Today in history
By Associated Press
Aug. 23
In 1305, Scottish rebel leader Sir William Wallace was executed by the English for treason.
In 1775, Britain’s King George III proclaimed the American colonies to be in a state of “open and avowed rebellion.”
In 1914, Japan declared war against Germany in World War I.
In 1927, amid worldwide protests, Italian-born anarchists Nicola Sacco and Bartolomeo Vanzetti were executed in Boston for the murders of two men during a 1920 robbery. (On the 50th anniversary of their executions, then-Massachusetts Gov. Michael Dukakis issued a proclamation that Sacco and Vanzetti had been unfairly tried and convicted.)
In 1939, Nazi Germany and the Soviet Union agreed to a non-aggression treaty, the Molotov-Ribbentrop Pact, in Moscow.
In 2000, A Gulf Air Airbus crashed into the Persian Gulf near Bahrain, killing all 143 people aboard.
In 2003, former priest John Geoghan, the convicted child molester whose prosecution sparked the sex abuse scandal that shook the Roman Catholic Church nationwide, died after another inmate attacked him in a Massachusetts prison.
In 2011, a magnitude-5.8 earthquake centered near Mineral, Virginia, the strongest on the East Coast since 1944, caused cracks in the Washington Monument and damaged Washington National Cathedral.

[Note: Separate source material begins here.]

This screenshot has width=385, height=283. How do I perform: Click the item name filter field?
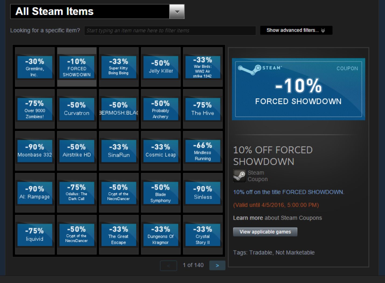[170, 31]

In 2013, a military jury convicted Maj. Nidal Hasan in the deadly 2009 shooting rampage at Fort Hood, Texas, that claimed 13 lives; the Army psychiatrist was later sentenced to death.

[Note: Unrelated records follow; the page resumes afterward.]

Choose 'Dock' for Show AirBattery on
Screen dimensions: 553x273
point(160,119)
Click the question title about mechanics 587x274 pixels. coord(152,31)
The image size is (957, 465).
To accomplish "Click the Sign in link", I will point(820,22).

In 2020, a white police officer in Kenosha, Wisconsin, shot a Black man, Jacob Blake, seven times as officers tried to arrest Blake on an outstanding warrant; the shooting left Blake partially paralyzed and triggered several nights of violent protests.
In 2022, a jury convicted two men of conspiring to kidnap Michigan Gov. Gretchen Whitmer in 2020, a victory for prosecutors in a plot that was broken up by the FBI and described as a rallying cry for a U.S. civil war by anti-government extremists.
Aug. 24
In 1814, during the War of 1812, British forces invaded Washington, D.C., setting fire to the still-under-construction Capitol and the White House, as well as other public buildings.

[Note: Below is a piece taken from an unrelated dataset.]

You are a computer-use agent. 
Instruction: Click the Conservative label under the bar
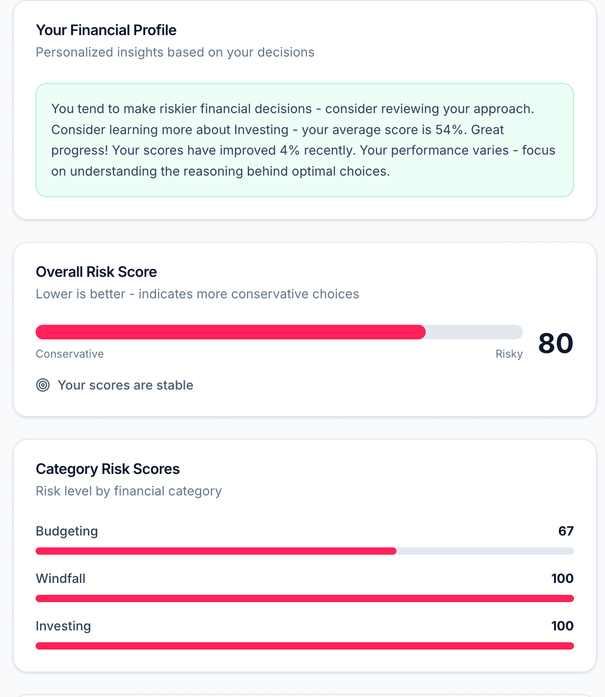(70, 354)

In 1912, Congress passed a measure creating the Alaska Territory.
In 1932, Amelia Earhart embarked on a 19-hour flight from Los Angeles to Newark, New Jersey, making her the first woman to fly solo, non-stop, from coast to coast.
In 1949, the North Atlantic Treaty came into force.
In 1954, President Dwight D. Eisenhower signed the Communist Control Act, outlawing the Communist Party in the United States.
In 1981, Mark David Chapman was sentenced in New York to 20 years to life in prison for murdering John Lennon.
In 1989, Baseball Commissioner A. Bartlett Giamatti banned Pete Rose from the game for betting on his own team, the Cincinnati Reds.
In 1991, in response to a coup attempt by hardline Communist leaders attempting to reassert control over the Soviet Union, Ukrainian parliamentarians voted to approve a Declaration of Independence for the state of Ukraine.
In 2006, the International Astronomical Union declared that Pluto was no longer a full-fledged planet, demoting it to the status of a “dwarf planet.”
In 2012, a Norwegian court found Anders Behring Breivik guilty of terrorism and premeditated murder for twin attacks on July 22, 2011 that killed 77 people; he received a 21-year prison sentence that can be extended as long as he is considered dangerous to society.
In 2018, the family of Arizona Sen. John McCain announced that he had discontinued medical treatment for an aggressive form of brain cancer; McCain died the following day.
In 2019, police in Aurora, Colorado, responding to a report of a suspicious person, used a chokehold to subdue Elijah McClain, a 23-year-old Black man; he suffered cardiac arrest on the way to the hospital and was later declared brain dead and taken off life support.
In 2020, Republicans formally nominated President Donald Trump for a second term on the opening day of a scaled-down convention; during a visit to the convention city of Charlotte, North Carolina, Trump told delegates that “the only way they can take this election away from us is if this is a rigged election.”